Well to make a long story short she finally relented and drove that "big ol' thing". Then I couldn't get her out of it, She wound up driving it to work thereafter and I drove my old GMC pickup. hehehe! At least she was safer in the Lincoln and since she was much more precious than any car I guess it was worth it. Of course I was relegated to driving "her" Lincoln only when we went somewhere together on weekends, etc. 

Think what will happen if your sweet significant other test drives the Corvette and says go ahead...buy it! There goes not only the Corvette but the trains as well because you'll be broke buying the car.


----------



## afinegan (Jan 2, 2008)

*RE: Getting things past the "Wife"*

I bought my wife a new dinning room set (table and china), then she let me build this  










I am still restricted to 1 live steam engine a year though (will get around this as the raises at work come in hopefully).


----------



## SE18 (Feb 21, 2008)

*RE: Getting things past the "Wife"*

my trick is to build all my trains, which I enjoy doing anyway. Trouble is, all those tools for building them cost big bucks. 

I got around this, by purchasing tools to do home improvement projects. I'm happy, wife's happy, and the home and layout improves. 

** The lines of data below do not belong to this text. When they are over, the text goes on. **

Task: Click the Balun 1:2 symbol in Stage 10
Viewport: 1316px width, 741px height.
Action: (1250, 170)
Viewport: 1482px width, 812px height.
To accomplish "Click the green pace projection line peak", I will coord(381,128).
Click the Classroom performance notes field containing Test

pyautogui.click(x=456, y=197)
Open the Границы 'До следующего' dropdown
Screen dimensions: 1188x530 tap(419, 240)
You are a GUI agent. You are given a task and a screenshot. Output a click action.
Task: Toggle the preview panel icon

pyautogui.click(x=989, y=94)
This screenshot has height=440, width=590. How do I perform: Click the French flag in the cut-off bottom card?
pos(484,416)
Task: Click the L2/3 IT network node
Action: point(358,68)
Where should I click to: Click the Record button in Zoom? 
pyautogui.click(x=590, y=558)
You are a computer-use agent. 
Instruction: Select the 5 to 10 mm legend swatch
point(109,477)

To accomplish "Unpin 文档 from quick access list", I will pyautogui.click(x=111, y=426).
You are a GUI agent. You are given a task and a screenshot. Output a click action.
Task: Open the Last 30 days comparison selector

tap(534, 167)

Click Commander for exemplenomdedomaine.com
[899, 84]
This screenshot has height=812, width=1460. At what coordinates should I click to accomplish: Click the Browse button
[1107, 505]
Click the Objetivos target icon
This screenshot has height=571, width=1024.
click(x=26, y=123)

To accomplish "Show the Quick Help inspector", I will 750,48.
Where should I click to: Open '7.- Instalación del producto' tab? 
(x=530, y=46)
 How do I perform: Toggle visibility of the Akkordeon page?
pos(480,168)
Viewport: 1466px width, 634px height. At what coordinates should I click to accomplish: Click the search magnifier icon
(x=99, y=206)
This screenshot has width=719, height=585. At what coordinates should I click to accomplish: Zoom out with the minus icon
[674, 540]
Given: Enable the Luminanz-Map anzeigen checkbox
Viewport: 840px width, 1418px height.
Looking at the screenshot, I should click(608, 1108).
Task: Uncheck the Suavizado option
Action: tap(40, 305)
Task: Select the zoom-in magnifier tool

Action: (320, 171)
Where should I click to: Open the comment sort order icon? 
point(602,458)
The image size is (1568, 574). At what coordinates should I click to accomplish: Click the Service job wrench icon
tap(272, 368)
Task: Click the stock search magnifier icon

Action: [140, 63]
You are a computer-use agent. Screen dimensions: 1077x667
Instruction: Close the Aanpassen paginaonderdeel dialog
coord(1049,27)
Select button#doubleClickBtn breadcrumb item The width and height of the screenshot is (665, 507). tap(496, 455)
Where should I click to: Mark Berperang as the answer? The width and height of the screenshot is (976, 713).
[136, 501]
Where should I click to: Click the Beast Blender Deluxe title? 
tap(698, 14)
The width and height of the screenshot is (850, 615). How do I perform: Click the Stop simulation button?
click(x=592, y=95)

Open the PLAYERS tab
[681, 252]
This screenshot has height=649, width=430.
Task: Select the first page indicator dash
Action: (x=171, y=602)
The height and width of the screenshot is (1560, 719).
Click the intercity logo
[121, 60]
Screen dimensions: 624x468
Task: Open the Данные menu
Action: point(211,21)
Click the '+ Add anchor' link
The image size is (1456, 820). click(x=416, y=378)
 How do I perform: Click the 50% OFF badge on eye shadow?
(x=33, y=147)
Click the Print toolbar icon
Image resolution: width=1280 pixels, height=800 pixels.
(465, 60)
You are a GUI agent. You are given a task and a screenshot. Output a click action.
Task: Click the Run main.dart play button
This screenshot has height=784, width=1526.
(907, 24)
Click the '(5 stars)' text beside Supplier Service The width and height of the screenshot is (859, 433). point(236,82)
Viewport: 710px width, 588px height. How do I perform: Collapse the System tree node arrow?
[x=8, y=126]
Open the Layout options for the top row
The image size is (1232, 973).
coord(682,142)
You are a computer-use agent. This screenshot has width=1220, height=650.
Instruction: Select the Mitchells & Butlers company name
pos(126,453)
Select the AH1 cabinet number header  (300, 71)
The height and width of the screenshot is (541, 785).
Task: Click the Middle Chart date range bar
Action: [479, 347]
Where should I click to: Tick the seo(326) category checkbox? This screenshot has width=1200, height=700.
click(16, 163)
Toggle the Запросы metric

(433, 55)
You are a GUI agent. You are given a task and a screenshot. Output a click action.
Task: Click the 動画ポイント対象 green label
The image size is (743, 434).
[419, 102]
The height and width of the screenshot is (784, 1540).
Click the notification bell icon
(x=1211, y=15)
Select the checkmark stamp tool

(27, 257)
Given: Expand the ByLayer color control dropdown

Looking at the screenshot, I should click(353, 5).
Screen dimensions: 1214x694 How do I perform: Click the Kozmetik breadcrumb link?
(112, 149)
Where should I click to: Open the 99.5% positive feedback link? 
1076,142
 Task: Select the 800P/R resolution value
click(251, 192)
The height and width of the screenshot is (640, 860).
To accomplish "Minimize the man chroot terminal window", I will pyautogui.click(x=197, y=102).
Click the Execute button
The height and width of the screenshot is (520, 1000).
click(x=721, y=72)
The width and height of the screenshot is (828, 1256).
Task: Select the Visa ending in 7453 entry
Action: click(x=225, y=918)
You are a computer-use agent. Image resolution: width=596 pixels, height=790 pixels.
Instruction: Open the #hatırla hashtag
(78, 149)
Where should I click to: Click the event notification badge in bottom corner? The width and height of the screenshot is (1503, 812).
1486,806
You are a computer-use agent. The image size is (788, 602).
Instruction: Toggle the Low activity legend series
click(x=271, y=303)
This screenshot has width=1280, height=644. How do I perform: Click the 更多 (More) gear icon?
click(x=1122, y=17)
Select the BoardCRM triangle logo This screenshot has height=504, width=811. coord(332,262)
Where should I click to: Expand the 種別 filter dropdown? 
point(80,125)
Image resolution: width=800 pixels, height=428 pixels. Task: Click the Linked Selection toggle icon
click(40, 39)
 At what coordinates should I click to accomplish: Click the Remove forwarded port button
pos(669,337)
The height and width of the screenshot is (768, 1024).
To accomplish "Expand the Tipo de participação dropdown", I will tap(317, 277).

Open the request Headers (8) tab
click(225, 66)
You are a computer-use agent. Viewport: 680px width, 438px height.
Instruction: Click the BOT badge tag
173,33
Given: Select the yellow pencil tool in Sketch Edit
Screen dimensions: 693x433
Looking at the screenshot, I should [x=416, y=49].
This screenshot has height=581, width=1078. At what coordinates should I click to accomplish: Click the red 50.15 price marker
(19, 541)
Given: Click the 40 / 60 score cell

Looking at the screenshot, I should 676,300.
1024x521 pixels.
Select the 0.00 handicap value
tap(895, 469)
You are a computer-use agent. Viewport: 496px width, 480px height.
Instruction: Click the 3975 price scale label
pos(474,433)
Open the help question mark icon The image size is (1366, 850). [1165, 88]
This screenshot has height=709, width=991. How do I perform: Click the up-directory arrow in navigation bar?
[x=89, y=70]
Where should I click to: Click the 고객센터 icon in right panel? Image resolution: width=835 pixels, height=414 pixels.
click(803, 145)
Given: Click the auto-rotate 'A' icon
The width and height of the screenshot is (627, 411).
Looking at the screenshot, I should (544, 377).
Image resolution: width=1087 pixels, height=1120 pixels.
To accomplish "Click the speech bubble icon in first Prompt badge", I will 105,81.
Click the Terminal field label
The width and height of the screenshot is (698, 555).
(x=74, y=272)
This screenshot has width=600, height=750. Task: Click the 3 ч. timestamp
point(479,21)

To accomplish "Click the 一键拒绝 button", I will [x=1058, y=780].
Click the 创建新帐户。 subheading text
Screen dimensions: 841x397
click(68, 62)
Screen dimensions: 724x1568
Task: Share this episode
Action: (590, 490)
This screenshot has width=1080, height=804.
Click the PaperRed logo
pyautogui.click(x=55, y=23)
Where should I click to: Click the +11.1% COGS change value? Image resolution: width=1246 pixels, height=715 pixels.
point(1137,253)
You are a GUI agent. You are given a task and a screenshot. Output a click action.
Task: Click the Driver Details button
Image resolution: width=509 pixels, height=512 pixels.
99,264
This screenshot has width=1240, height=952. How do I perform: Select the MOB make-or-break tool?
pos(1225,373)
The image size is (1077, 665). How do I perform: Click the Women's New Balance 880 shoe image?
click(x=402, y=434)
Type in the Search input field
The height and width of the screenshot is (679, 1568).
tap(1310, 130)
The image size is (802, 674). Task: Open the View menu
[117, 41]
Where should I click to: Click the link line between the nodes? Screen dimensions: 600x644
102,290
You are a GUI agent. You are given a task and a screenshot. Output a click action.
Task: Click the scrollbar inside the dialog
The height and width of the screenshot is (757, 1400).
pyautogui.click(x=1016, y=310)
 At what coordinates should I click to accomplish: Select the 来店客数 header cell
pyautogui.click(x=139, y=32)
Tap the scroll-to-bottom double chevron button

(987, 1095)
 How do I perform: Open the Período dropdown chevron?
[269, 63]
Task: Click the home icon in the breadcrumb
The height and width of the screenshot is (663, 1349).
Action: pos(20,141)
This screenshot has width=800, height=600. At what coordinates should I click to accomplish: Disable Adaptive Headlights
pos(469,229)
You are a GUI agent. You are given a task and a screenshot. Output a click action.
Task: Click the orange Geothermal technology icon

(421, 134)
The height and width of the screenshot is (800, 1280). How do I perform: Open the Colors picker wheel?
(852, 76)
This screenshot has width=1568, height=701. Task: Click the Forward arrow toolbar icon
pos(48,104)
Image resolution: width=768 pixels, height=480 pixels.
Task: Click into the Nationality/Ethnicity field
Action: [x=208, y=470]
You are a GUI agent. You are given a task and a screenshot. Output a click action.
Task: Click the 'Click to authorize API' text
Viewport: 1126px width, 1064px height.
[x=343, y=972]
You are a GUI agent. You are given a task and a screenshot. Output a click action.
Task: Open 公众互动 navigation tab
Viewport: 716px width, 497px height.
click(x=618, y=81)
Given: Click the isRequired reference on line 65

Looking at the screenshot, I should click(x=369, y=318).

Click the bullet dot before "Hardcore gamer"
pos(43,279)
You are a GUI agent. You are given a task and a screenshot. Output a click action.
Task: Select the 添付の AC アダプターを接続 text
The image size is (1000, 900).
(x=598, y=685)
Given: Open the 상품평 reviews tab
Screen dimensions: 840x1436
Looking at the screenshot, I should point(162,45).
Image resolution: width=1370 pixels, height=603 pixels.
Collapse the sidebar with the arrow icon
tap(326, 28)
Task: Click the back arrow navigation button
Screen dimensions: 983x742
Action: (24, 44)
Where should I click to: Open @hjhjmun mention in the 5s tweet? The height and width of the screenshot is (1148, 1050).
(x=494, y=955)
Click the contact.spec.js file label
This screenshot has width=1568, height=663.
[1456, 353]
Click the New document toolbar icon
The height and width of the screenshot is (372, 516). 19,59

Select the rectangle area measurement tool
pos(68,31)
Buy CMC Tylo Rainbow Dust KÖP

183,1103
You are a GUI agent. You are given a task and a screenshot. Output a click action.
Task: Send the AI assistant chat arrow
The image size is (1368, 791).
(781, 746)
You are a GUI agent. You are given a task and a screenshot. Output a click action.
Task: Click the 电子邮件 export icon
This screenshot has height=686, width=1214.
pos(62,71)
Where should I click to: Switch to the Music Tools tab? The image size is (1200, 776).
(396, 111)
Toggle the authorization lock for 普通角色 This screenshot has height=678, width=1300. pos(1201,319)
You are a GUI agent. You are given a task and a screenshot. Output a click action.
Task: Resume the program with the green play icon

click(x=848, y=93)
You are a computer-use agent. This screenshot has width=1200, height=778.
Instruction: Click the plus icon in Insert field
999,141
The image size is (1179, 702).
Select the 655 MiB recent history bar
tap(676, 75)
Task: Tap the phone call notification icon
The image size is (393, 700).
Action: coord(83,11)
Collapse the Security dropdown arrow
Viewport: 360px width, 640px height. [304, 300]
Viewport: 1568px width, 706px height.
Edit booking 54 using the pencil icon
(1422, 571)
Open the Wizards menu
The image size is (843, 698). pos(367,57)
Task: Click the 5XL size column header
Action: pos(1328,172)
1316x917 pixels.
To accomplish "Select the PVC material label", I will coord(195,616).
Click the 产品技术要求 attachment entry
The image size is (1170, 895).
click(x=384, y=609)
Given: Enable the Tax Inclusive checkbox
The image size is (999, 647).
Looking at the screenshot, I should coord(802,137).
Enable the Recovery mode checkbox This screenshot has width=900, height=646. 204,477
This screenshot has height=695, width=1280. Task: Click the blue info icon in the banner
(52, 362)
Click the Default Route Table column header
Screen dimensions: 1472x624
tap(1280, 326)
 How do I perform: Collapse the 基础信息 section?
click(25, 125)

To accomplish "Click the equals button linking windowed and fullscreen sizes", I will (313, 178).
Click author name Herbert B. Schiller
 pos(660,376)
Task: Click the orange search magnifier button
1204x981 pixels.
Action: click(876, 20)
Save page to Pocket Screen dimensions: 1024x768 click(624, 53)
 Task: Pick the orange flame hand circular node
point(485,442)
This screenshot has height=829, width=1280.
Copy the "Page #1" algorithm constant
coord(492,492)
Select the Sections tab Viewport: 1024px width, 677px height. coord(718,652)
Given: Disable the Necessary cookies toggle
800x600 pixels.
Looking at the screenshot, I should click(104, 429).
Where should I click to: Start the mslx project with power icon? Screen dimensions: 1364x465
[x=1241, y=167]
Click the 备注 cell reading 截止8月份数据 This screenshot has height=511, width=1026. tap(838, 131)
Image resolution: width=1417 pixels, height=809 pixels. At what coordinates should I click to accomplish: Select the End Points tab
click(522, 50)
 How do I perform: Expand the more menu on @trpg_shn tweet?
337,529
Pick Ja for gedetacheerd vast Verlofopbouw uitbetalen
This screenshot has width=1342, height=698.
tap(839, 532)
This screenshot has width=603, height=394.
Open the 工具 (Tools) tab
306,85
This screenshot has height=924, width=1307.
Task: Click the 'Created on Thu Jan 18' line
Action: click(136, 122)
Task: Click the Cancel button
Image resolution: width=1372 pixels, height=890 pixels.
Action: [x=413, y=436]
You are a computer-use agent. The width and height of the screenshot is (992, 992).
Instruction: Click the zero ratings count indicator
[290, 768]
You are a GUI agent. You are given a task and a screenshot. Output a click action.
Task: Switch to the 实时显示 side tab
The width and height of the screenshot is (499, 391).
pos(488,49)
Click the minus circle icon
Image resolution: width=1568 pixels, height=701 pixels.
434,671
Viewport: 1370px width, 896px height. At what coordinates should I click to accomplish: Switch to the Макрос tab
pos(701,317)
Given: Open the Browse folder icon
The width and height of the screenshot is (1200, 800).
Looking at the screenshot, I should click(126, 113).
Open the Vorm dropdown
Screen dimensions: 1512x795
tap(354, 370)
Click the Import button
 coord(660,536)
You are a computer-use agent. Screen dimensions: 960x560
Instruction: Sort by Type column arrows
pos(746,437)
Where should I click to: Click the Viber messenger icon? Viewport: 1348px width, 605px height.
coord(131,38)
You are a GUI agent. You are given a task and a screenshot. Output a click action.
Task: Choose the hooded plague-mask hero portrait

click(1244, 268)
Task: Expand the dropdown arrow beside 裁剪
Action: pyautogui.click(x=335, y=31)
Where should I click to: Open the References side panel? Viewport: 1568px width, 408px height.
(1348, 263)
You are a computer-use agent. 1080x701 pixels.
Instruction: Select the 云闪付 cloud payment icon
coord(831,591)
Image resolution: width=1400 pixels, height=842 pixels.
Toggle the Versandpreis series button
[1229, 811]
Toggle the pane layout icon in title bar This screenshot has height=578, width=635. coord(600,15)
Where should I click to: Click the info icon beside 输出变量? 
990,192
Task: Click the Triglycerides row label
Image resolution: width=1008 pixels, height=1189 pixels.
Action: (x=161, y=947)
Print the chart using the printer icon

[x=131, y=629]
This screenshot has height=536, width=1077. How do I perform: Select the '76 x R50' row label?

Incidentally, I keep a list of home improvement projects to do and let her prioritize them; once every 3 months I do a project. I'm working on cleaning the garage and building an access ladder to the attic so that I can move stuff from garage up there (stuff that is immune from heat and humidity). This gives her space to park the car and more space for me to do train projects. 

If this sounds like something you'd like to do, visit http://www.7-8ths.info/index.php?action=forum the 7/8 forum to see homemade projects (99%) for outdoor trains; then save your $ for tools.


----------



## weaverc (Jan 2, 2008)

It is my opinion that you should set by agreement an upper limit, under which you can buy stuff without permission. Over that, have a discussion and resolve the issue before hand. 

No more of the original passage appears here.